Beter gezegd: ik heb vijf jaar gewacht met het schrijven van die brief. Vijf jaar geleden, toen ik Tekstbureau Tonijn begon, omarmde ik meteen alle rechten en plichten van het ondernemerschap. Daar hoort iets teruggeven aan de maatschappij ook bij, vond ik. Natuurlijk geef ik elk kwartaal mijn btw al terug. En jaarlijks nog allemaal ander belastinggeld, waar onze overheid uitsluitend zinnige dingen van betaalt. Fietspaden, standbeelden en helikopters bijvoorbeeld. En het salaris van de ambtenaar die elke eerste maandag van de maand op het knopje van het luchtalarm drukt.
Maar met iets teruggeven bedoel ik de wereld een beetje mooier maken voor mensen of dieren die dat nodig hebben. Ik kon er bijvoorbeeld voor kiezen om elke maand te doneren aan de opvang voor ezels. Of egels. Maar het moesten mensen zijn, besloot ik. Misschien juist één mens. Eentje die ver buiten de schaal valt, waarop wij onze luxeproblemen beoordelen. En zo adopteerde ik Rosina Tawiah, een toen tienjarig meisje uit Ghana, dat in zware armoede leefde. Nou ja, adopteerde: ze kwam niet bij Tekstbureau Tonijn wonen. Ik stuur haar sindsdien elke maand geld via Plan Nederland.

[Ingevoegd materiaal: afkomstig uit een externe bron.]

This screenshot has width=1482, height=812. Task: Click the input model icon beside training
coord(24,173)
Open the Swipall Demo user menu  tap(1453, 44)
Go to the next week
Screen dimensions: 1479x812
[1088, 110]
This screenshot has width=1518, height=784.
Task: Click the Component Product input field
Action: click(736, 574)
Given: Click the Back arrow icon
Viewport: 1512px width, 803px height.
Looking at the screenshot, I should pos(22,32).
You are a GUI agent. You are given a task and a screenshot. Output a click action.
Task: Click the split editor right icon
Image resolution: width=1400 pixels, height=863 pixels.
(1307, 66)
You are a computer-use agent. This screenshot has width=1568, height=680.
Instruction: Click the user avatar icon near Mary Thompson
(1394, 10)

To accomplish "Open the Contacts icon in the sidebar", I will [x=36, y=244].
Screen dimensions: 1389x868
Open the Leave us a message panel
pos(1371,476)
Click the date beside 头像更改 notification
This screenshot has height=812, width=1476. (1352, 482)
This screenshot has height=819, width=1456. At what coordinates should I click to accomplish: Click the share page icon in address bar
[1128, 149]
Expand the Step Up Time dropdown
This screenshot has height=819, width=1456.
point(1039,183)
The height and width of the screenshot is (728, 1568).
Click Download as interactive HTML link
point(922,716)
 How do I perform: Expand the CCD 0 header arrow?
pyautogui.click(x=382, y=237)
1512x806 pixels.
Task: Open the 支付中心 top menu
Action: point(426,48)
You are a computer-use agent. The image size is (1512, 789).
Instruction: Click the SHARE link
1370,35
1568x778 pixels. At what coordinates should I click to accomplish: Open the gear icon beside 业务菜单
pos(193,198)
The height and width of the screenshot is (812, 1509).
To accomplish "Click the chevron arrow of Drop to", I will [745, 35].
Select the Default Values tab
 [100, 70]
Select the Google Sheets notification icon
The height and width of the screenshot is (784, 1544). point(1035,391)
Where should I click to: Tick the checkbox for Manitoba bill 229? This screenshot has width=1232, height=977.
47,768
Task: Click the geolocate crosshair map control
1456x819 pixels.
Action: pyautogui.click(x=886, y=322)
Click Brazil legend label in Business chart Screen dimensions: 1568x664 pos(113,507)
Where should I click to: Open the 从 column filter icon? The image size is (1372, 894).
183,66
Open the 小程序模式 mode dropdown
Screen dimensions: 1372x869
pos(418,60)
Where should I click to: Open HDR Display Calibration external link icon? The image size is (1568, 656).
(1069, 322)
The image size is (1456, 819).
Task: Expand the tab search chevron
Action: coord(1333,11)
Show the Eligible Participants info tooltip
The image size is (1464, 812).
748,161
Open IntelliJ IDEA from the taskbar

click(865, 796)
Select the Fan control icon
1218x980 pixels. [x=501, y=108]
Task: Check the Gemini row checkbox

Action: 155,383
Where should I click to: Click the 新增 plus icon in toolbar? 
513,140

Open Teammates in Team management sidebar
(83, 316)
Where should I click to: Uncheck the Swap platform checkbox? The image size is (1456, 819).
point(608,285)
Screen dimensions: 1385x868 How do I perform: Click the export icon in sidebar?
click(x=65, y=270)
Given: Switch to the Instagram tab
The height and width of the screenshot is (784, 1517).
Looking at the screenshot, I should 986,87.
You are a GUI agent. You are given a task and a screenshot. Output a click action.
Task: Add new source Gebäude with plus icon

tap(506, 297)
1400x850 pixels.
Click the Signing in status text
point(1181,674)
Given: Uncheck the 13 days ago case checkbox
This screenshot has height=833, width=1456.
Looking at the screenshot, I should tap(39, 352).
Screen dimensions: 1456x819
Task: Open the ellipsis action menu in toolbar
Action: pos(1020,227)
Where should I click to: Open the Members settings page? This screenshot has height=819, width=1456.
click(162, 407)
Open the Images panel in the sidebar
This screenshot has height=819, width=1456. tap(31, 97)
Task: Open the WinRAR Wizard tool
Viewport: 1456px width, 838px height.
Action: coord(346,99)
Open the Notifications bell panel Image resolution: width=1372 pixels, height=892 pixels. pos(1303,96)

En daarmee help ik niet alleen Rosina een beetje, maar ook haar familie en de rest van het dorp. Dat is fijn om te mogen doen, maar ook een beetje beschamend. Het cliché daarover is waar: als ik lees hoe het Rosina vergaat, vind ik mezelf nogal een aansteller. Omdat ik me die ochtend boos maakte over het laatste koffiecupje, een onwillige printer of een stukje file. Daarom vond ik het lastig om Rosina een brief te schrijven. Stel dat ze me terug zou schrijven en uitvoerig bedanken: dat maakt het allemaal nóg ongemakkelijker. Na vijf jaar heb ik haar nu toch een brief geschreven: met een beetje geluk op tijd voor haar zestiende verjaardag deze maand.
Ik heb niet geschreven over standbeelden, helikopters, koffiecupjes of printers, maar haar gevraagd waar ze van droomt en wat haar lievelingseten is. En haar uitgelegd dat ik een tekstschrijver ben, die vijf jaar over haar brief heeft gedaan. Ik hoop dat ze daar, ver weg, een beetje om moet lachen.